### Text shown:
============

This alleged damage was of course, not visible, but still enough to send you to the store to get a new helmet.
I am sure helmet materials and construction is far better today than back in the seventies. I suppose this myth has been busted in the years since it first arose, but I would be interested in webbBikeWorld’s comments on this issue.
Thanks again for your great website!”
Editor’s Reply: To be on the safe side, if a helmet dropped over about 1-2 feet, it should probably be sent back to the manufacturer for testing. I’m not sure what type of tests they perform to determine if the helmet is still safe; if anyone knows, please contact us.
Meanwhile, there’s always the Shok SpotR (see our review), which activated after the helmet was dropped from 6 feet.
From “D.C.”: “Thanks for the review! Great web site! I have had the EXO-400 for over a month now in daily use in Arizona, and would say your evaluation is fair and accurate. You mention cheek pads of varying thickness.
I had tried on the EXO-400 before buying one online, but the cheek pads on the one I received are considerably tighter than the one I tried on. Where are these cheek pads available? I don’t see any on Scorpion’s parts/accessories page. Thanks!”
Editor’s Note: Here’s a quote from the EXO-400 information on the Scorpion website: “Custom liner and cheek pad kits: Available in hot colors and wild patterns.” Check with your local dealer; perhaps they can be ordered from Scorpion?
From “L.S.”: “In my seemingly endless quest to find a quiet helmet (maybe being a physician I’m more aware of hearing loss than others), I ordered the Scorpion EXO 400 because New Enough had one of the designs on sale for $104.00. Thought I’d tell you what happened.

============

[A series of records]

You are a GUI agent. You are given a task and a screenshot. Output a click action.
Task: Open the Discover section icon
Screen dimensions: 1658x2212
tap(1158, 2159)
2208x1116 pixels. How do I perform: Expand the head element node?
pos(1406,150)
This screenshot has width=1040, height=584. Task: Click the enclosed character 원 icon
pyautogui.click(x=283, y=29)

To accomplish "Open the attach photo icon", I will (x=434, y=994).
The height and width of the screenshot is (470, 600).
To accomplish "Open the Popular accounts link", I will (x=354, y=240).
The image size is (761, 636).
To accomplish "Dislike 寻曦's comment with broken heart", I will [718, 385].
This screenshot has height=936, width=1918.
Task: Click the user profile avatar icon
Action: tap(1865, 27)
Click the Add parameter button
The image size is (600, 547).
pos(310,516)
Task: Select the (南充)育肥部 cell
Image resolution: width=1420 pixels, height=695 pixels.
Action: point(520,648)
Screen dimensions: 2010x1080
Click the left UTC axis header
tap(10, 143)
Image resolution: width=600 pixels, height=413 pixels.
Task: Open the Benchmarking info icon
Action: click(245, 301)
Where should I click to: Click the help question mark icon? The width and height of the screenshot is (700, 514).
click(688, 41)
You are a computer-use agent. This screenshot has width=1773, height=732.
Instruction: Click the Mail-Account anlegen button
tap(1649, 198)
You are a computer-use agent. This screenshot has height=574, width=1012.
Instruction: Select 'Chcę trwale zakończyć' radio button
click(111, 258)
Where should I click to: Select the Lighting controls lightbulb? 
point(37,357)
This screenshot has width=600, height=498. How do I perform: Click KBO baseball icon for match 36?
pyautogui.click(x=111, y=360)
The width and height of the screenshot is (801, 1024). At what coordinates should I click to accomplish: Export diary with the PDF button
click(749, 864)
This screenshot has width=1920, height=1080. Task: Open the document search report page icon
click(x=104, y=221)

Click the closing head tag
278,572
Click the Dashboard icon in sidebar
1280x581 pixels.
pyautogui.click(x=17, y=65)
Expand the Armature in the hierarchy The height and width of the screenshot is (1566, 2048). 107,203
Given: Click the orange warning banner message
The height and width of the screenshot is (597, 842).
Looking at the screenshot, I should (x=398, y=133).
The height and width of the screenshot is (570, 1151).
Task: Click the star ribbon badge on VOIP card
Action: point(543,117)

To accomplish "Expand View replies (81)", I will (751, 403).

============

### What to work on:
a) From the helmet reader comments, write out the stretch from "Editor’s Note: Here’s" through "you what happened." word for word.
b) Translate this sentence from the helmet reader comments into Spanish: "Meanwhile, there's always the Shok SpotR (see our review), which activated after the helmet was dropped from 6 feet."
The records are material separate from the text on helmets.

### Exercise responses:
a)
Editor’s Note: Here’s a quote from the EXO-400 information on the Scorpion website: “Custom liner and cheek pad kits: Available in hot colors and wild patterns.” Check with your local dealer; perhaps they can be ordered from Scorpion?
From “L.S.”: “In my seemingly endless quest to find a quiet helmet (maybe being a physician I’m more aware of hearing loss than others), I ordered the Scorpion EXO 400 because New Enough had one of the designs on sale for $104.00. Thought I’d tell you what happened.

b) Mientras tanto, siempre está el Shok SpotR (consulte nuestra reseña), que se activó después de que el casco se dejara caer desde 6 pies de altura.